The results speak volumes. ‘What’s Inside Is More Than Just Ham’ is filled with the sort of joyously fun and instinctive hooks that will have venues and discos shaking. A frenzy of hip-shaking anthems, it’s impossible to take one listen and walk away – from the bubbling singalong swoons of ‘Ad Blue’ and tongue-in-cheek crack of ‘Dog Walking’ and ‘Axe Man’ to the epic jumps in ‘Good Richard’s Crash Landing’, the title-track itself (the inside look at a hot dog’s life we all needed) and the back-n-forth of ‘Chalet 47’ – there’s simply no stopping Feet and their uncontrollable box of ideas.

“Whatever we listen to at the time, and we all listen to different things, in our individual parts we just chew it up and spit it out,” points out Harry. “The collaboration of those all make up the music.”

“We don’t want to be one of those bands who do an album, waits a couple of years and then takes another three to release it,” lays out Callum. “We want to be spitting them out.”

Til then, attention turns to sorting out what comes their way.
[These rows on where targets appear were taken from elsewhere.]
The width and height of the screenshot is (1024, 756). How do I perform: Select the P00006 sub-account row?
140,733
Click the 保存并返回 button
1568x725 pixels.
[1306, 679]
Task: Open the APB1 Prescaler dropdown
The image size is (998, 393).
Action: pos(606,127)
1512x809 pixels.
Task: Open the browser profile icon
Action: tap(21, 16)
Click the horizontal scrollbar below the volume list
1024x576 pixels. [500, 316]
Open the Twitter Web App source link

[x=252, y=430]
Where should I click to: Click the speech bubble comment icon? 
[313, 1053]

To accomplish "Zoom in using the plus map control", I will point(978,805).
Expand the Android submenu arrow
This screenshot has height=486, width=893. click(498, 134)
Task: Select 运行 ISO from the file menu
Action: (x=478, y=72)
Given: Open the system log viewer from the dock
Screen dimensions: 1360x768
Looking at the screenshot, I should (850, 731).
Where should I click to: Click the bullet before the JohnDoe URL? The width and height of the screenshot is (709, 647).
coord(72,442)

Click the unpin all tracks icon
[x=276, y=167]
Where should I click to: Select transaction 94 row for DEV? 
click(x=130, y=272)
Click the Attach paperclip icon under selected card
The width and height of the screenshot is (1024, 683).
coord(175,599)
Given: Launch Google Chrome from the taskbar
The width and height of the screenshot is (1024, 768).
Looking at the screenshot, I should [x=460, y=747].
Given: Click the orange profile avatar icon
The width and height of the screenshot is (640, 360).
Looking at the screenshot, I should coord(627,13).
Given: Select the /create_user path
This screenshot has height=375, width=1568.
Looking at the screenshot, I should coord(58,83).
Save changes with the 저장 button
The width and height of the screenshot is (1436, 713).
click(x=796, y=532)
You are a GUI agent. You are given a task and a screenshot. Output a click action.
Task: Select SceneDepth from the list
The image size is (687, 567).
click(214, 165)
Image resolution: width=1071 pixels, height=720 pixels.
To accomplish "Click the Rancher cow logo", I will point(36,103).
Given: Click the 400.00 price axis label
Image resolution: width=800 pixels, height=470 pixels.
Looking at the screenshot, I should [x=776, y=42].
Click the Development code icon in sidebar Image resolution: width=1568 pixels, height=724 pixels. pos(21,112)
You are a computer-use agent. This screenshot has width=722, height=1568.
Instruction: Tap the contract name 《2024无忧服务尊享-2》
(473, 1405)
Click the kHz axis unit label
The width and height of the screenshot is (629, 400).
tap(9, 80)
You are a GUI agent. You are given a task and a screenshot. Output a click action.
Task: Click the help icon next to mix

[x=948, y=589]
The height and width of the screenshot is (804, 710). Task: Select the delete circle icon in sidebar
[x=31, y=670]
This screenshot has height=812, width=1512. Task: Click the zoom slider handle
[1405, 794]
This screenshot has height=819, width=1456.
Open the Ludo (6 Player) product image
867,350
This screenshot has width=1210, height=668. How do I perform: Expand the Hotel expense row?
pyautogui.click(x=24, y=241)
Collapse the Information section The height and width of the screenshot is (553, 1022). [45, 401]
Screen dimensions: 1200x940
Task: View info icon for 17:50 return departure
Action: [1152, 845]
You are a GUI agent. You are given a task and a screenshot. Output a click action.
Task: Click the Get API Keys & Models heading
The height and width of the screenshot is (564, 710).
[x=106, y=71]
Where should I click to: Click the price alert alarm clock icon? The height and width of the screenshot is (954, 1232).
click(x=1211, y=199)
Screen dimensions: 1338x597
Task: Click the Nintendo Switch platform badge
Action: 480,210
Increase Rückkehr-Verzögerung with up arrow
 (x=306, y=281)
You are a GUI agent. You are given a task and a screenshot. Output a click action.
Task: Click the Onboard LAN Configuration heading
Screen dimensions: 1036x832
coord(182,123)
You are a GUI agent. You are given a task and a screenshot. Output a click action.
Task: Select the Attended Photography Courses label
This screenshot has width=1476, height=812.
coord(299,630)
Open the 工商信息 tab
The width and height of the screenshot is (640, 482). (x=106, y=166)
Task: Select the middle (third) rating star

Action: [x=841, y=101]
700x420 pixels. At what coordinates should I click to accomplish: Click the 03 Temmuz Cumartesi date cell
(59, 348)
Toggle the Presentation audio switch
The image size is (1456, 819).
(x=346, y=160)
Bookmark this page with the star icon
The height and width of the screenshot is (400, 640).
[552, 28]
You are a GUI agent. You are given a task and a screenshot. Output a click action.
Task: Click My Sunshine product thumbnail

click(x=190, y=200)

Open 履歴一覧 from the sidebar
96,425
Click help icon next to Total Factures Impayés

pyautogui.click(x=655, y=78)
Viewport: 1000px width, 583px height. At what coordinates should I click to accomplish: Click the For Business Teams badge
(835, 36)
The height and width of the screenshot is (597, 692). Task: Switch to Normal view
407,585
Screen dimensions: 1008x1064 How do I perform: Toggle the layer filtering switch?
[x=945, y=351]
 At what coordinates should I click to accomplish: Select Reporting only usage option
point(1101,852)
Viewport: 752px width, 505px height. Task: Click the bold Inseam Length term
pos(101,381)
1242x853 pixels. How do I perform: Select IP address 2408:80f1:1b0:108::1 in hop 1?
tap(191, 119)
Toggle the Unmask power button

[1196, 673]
In this instance, there’s that small matter of dashing off to the tattoo parlour, the cracked laughs continuing even in the face of it all. The burly owner standing guard with an equally burly dog, before wandering up to find Oli and Ben already tatted up. “Can I have a go on that?” George asks (for legal reasons we won’t say what happens next). Yet what rings through is that bond, of a band up for having the best of times with the sort of LP that drives them apart from the rest – from every ridiculous experience to the next.

“I see different lanes,” notes George. “There’s the recording aspect and making albums in one lane. The touring aspect is one lane, I mean it’s such a big thing for a band anyway – you can’t be a popular band if you’re not good live, so that’s another lane clearly. But it all feeds back.”

He catches himself before letting out a smile. “I think… firming ourselves on the gravy train a little bit and then just ride that boy all the wayyy.”

Harry dives in – “we’ll give it some petrol money!”

Wherever Feet are going, count us in. Petrol money and all, there’s no predicting what on earth they’ll be up to next. 

Taken from the November issue of Dork. Feet’s debut album ‘What’s Inside Is More Than Just Ham’ is out now.